> **OBJETIVO**
Reproduzca las líneas del listado empezando por la que contiene "Share Liberos tweet via direct message" y terminando en la que contiene "point(245,129)". Cambie "Megnyitás" por "Bezárás" y deje todo lo demás igual.
+ + +
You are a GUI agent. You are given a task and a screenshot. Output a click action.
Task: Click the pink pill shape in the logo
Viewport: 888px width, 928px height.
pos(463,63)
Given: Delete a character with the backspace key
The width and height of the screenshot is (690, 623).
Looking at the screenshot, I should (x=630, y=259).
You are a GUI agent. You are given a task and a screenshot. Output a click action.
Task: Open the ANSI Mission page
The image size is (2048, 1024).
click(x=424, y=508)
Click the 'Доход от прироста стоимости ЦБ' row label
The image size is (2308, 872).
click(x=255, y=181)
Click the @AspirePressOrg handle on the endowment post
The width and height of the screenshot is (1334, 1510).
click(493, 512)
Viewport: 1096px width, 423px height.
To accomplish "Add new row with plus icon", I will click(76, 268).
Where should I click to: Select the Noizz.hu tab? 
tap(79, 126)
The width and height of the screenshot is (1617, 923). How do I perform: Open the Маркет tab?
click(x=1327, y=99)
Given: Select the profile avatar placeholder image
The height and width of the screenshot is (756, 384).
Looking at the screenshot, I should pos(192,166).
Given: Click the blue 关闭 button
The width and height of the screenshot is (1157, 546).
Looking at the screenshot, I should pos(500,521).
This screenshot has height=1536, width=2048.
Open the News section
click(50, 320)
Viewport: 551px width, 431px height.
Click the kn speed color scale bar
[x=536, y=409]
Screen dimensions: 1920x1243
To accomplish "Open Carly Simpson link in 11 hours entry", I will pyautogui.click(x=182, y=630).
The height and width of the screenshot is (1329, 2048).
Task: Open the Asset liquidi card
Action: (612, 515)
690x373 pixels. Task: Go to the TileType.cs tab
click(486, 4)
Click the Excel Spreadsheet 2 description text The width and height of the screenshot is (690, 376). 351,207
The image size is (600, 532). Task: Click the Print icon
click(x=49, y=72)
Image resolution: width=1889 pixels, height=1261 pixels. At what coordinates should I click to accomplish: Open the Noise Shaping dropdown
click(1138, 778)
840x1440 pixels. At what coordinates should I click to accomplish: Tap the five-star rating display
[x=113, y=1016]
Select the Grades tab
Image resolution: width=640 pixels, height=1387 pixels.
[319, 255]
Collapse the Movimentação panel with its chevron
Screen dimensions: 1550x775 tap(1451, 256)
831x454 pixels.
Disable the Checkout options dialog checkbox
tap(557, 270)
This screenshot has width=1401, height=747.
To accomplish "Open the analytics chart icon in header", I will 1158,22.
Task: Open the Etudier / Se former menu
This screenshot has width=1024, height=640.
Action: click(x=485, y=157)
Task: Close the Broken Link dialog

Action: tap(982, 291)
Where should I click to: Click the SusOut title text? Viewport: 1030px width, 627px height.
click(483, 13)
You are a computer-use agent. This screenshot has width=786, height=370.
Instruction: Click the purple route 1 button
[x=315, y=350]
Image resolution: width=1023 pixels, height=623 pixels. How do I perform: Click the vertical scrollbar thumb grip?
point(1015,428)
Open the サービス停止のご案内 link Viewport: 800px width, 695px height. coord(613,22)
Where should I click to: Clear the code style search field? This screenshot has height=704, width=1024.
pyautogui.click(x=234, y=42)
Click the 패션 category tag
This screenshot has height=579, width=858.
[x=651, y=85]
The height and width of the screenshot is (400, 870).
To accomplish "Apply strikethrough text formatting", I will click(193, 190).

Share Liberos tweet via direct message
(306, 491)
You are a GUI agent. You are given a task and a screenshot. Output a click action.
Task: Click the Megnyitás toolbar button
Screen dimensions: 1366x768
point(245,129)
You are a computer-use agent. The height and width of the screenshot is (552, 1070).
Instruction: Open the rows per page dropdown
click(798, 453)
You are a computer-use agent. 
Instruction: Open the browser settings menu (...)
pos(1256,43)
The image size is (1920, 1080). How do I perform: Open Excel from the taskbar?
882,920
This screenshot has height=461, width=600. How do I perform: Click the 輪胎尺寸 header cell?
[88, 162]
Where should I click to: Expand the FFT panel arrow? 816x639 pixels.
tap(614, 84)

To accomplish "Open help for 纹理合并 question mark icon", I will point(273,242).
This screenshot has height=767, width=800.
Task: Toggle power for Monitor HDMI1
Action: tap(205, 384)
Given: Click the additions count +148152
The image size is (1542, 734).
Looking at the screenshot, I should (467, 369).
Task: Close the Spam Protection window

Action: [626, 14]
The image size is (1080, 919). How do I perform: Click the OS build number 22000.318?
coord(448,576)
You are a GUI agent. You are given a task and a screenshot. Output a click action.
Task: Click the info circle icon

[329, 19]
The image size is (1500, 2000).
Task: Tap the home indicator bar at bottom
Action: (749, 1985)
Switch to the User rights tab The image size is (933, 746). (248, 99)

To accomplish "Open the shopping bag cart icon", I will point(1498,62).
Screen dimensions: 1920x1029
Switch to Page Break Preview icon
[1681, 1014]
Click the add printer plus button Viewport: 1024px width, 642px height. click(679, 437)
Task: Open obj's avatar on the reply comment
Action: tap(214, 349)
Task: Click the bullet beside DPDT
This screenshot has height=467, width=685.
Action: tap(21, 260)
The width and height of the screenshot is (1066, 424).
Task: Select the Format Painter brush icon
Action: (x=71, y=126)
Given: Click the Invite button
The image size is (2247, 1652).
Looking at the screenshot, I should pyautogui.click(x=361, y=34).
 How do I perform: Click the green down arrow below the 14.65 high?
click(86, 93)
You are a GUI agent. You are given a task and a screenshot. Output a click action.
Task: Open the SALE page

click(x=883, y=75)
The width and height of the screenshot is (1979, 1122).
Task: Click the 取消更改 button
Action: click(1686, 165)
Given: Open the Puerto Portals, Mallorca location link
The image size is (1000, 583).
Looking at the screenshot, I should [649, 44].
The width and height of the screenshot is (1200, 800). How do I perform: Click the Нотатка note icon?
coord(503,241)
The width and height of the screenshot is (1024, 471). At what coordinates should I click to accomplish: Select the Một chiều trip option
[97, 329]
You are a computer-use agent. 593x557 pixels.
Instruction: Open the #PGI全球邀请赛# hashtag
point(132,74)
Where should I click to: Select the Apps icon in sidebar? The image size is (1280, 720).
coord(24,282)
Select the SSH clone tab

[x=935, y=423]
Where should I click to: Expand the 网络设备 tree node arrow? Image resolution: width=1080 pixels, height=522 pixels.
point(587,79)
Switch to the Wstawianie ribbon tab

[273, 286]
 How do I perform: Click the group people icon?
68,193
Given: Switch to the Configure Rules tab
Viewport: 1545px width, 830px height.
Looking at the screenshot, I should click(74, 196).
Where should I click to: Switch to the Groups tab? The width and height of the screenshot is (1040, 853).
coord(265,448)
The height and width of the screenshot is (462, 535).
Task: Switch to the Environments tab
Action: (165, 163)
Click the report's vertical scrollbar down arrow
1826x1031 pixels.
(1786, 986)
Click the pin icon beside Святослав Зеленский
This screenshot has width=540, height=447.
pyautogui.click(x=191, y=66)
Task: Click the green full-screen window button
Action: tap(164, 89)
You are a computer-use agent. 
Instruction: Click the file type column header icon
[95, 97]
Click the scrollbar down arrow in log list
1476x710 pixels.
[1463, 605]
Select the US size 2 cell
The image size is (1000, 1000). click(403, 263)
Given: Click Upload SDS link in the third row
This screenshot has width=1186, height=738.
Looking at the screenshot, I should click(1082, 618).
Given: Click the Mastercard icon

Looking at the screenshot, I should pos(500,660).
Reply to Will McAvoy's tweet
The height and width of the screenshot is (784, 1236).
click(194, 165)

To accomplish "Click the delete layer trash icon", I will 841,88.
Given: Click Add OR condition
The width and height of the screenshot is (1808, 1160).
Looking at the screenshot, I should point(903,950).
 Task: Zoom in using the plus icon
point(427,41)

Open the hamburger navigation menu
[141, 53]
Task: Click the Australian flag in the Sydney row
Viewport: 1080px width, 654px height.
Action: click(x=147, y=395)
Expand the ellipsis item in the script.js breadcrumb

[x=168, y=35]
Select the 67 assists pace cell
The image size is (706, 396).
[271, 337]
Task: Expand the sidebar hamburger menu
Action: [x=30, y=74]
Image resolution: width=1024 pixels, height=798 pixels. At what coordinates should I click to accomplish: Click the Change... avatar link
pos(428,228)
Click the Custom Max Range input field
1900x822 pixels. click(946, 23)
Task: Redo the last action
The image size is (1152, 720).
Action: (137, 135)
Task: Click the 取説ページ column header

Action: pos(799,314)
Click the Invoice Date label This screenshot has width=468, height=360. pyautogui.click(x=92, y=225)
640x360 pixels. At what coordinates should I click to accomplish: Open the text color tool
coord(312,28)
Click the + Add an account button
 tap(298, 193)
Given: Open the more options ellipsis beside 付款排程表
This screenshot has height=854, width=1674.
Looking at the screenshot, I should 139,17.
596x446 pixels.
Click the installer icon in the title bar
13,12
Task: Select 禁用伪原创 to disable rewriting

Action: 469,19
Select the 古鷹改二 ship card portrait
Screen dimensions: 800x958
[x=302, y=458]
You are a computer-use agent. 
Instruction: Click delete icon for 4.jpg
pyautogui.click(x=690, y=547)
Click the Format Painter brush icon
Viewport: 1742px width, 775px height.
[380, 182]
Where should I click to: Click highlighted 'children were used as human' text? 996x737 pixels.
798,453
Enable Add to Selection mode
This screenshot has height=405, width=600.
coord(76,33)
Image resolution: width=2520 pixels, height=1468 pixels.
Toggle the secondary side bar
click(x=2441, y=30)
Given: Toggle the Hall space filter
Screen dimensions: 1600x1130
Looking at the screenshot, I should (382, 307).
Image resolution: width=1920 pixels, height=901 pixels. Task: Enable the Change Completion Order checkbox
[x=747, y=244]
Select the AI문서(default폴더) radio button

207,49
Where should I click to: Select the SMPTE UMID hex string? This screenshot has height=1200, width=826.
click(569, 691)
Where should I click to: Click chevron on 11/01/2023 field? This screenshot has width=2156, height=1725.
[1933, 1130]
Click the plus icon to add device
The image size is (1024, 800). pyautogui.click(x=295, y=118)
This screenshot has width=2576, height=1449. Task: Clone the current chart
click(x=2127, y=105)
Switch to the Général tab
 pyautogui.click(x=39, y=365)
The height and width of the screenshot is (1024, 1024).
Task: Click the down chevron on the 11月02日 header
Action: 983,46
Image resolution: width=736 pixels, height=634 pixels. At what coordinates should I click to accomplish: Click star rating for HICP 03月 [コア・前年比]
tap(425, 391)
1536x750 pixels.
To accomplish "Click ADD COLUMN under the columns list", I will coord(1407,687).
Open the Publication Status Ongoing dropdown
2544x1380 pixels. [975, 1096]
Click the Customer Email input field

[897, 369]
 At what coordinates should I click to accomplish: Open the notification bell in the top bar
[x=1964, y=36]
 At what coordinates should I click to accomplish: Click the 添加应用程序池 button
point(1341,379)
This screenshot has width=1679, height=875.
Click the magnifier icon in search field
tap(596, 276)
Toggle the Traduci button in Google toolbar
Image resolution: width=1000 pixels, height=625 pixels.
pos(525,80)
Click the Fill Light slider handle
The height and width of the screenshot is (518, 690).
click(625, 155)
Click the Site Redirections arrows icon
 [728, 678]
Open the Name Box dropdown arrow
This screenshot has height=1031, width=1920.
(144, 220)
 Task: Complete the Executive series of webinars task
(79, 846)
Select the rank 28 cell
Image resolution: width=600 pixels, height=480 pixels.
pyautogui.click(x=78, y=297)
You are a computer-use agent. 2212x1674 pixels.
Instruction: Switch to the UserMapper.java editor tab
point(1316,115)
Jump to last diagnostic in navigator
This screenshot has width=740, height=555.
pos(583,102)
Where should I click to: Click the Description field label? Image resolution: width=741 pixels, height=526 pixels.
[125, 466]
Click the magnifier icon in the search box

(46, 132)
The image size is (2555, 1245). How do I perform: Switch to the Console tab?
+ + +
> **RESPUESTA DEL EJERCICIO**
Share Liberos tweet via direct message
(306, 491)
You are a GUI agent. You are given a task and a screenshot. Output a click action.
Task: Click the Bezárás toolbar button
Screen dimensions: 1366x768
point(245,129)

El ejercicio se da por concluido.